Britain said on Tuesday it will sign a cooperation pact with the European Union in financial services, the latest sign of a thaw in relations since Brexit.
The memorandum of understanding on regulatory cooperation was part of Britain’s Brexit deal but put on ice due to clashes with Brussels over trading arrangements in Northern Ireland, which have now been resolved.
UK Finance Minister Jeremy Hunt, in Brussels on Tuesday to meet with European Commission officials, said UK and EU financial markets are deeply interconnected and that building a constructive, voluntary relationship is of mutual benefit to both sides.
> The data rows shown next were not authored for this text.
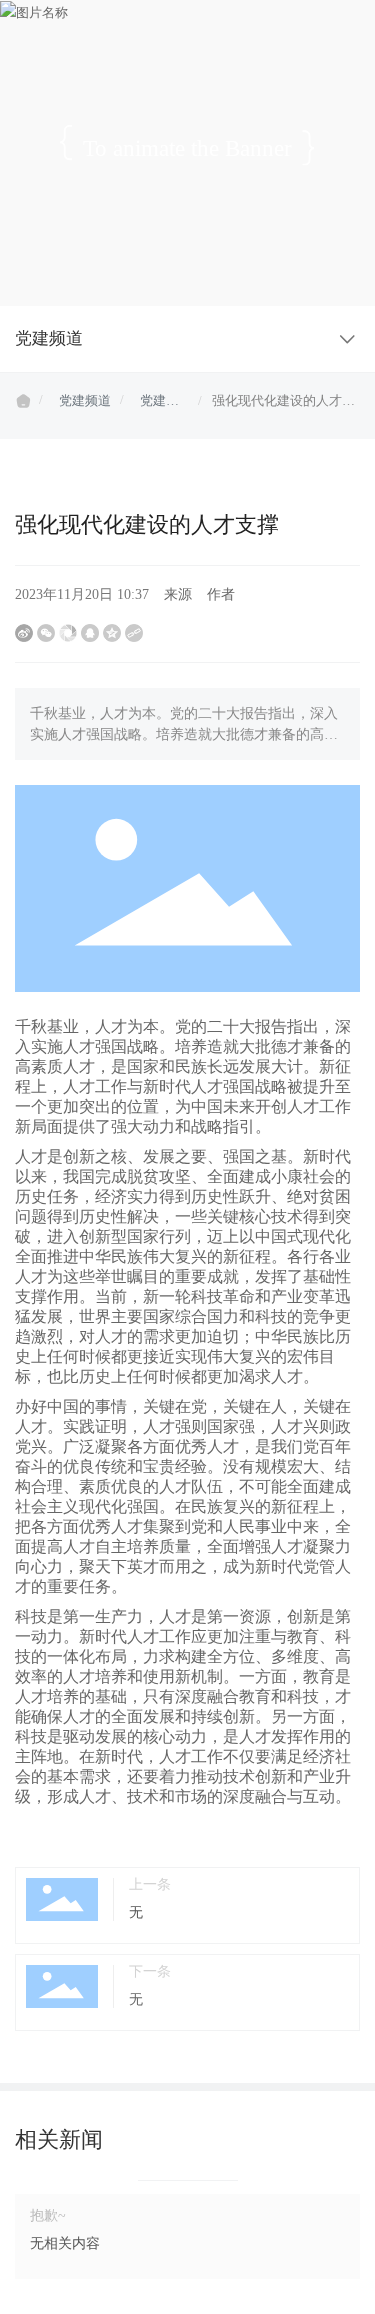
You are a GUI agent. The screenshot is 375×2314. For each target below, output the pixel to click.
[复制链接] (134, 633)
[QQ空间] (112, 633)
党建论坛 (159, 402)
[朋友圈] (68, 633)
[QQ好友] (90, 633)
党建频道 (85, 400)
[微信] (46, 633)
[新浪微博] (24, 633)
“This agreement with our European partners as sovereign equals builds on our arrangements with the U.S., Japan and Singapore, helping to support the sector’s role as a global financial services hub,” Hunt said in a statement.
The MoU sets up a forum of treasury, commission and regulatory officials that will meet about twice a year, similar to what the EU already has with the United States.
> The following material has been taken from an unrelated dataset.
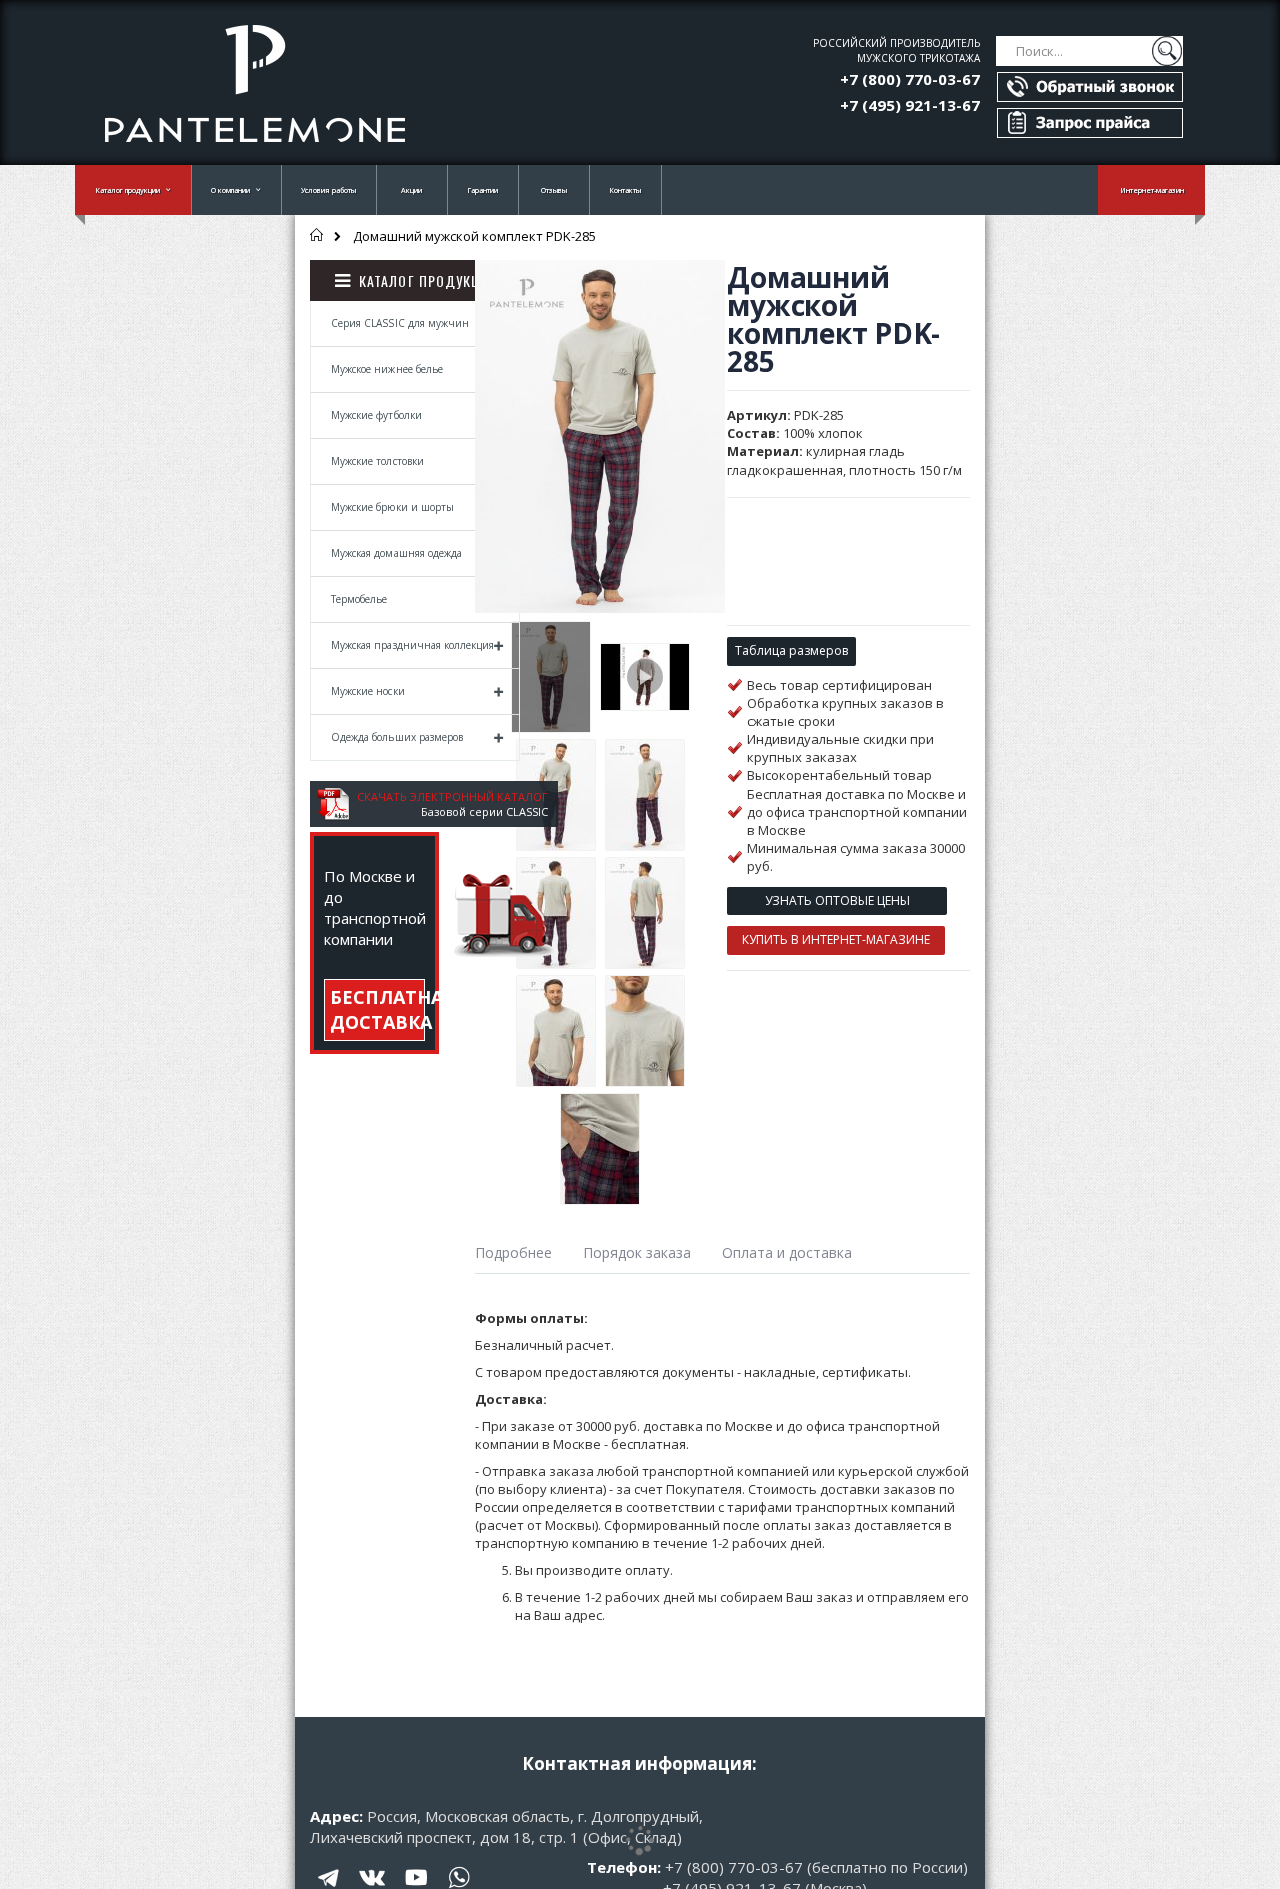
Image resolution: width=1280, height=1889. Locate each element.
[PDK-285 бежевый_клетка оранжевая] (645, 677)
After Britain’s financial sector lost unfettered access to the bloc due to Brexit, Brussels has made it clear the MoU won’t be a forum for negotiating better access for UK financial services.
To deepen its capital market post Brexit, the EU is approving a law that would require banks in the bloc to shift clearing of euro derivatives from London to centres like Frankfurt.
Separately on Tuesday, the bloc agreed on new rules to toughen requirements on branches of banks from Britain and other countries headquartered outside the EU.
After Brexit, London was overtaken by Amsterdam as Europe’s top share trading location as trading in euro-denominated shares shifted from the UK to the bloc, prompting Britain to reform its rules in a bid to bolster London’s role as a global financial centre.